Assignment:
What number of lines in the entries hold the string "description"? Answer with it alone.

═════ Data for this task ═════

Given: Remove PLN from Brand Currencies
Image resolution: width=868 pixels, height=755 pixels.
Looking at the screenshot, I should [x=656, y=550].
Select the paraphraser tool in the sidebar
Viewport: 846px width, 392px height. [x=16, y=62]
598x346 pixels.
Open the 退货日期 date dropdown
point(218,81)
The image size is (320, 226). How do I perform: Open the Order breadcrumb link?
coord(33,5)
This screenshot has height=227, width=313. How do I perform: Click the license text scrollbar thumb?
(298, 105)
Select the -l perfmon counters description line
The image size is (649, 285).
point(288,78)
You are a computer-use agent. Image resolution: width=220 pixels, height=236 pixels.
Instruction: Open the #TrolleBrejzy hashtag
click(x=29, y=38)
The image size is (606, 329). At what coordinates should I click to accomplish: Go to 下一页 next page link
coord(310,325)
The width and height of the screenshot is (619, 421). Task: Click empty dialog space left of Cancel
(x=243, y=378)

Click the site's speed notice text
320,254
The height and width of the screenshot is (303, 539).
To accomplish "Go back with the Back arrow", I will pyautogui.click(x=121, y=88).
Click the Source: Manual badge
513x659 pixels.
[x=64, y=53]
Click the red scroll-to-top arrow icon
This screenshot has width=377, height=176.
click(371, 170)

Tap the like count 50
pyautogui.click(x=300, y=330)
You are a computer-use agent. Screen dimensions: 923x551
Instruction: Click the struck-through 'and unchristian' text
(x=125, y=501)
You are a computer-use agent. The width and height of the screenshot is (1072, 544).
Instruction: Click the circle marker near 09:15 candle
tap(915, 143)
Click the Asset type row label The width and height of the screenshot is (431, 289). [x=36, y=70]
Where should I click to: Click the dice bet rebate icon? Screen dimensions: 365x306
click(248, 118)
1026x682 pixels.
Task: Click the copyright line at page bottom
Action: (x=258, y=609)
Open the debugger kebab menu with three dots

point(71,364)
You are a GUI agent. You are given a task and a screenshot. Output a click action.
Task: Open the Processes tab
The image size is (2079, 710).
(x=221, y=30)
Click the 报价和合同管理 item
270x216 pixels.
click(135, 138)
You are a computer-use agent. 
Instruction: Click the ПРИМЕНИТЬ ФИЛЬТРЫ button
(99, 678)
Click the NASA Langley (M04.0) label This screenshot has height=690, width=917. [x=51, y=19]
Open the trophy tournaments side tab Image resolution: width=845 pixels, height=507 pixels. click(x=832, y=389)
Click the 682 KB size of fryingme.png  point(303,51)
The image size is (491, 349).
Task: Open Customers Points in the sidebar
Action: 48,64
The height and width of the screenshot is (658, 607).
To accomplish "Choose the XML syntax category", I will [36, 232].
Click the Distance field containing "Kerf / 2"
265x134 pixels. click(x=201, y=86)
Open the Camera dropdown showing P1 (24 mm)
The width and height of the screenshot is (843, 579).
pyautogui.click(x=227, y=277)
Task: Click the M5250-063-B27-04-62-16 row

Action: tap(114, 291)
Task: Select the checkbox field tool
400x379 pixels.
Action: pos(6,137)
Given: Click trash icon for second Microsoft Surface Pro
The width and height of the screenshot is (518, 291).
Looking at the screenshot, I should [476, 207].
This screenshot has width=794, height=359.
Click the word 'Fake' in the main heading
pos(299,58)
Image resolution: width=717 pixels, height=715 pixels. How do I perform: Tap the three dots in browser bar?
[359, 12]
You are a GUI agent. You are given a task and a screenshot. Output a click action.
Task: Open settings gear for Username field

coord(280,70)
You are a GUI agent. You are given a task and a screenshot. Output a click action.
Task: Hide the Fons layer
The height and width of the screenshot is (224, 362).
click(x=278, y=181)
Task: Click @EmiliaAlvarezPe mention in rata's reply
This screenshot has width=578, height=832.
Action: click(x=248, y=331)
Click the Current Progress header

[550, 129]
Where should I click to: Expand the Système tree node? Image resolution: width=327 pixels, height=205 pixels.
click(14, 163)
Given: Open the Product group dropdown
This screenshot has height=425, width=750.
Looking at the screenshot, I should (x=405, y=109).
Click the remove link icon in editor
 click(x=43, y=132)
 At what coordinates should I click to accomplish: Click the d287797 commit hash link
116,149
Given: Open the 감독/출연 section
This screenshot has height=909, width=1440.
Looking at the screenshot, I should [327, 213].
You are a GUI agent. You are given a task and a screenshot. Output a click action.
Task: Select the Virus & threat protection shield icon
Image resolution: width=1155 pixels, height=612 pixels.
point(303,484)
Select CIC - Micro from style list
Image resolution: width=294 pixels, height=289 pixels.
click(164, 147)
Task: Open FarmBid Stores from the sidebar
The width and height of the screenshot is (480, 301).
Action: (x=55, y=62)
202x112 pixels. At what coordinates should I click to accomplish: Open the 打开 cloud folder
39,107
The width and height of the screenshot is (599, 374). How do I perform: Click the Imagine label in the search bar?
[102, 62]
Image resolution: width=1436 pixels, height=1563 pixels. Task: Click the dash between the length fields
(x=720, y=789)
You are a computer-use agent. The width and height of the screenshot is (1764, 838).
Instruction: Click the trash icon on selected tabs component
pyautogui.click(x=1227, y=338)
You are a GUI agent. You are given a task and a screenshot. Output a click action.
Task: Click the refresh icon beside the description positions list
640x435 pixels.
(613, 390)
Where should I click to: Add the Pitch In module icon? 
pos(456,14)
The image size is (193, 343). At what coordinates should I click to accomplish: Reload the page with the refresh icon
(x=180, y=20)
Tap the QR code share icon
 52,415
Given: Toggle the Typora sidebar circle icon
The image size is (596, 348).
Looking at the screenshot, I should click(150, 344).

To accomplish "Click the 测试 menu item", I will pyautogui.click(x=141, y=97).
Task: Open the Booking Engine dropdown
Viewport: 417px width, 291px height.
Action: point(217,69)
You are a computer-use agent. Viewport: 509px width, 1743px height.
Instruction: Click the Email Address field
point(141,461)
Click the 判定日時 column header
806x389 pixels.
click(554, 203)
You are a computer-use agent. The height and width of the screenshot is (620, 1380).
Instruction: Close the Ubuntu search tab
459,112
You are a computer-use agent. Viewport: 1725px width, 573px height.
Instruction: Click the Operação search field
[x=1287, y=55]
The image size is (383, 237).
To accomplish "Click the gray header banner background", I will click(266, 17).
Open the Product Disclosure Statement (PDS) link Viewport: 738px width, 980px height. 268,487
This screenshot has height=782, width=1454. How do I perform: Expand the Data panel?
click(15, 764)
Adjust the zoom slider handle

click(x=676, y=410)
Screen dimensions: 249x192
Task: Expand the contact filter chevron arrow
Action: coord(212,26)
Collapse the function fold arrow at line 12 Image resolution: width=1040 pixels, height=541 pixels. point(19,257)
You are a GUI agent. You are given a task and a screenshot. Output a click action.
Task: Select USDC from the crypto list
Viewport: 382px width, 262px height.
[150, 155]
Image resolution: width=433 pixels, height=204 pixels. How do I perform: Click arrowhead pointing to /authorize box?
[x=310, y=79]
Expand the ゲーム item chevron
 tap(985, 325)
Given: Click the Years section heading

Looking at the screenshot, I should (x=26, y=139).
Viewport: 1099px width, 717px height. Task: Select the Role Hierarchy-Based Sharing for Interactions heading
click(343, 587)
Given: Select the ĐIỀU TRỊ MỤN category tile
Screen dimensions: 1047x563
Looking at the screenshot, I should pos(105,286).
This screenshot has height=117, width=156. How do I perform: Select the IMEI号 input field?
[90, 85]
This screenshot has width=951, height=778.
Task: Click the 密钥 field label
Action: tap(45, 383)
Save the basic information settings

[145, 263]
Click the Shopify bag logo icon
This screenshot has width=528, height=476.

═════

Response box:
2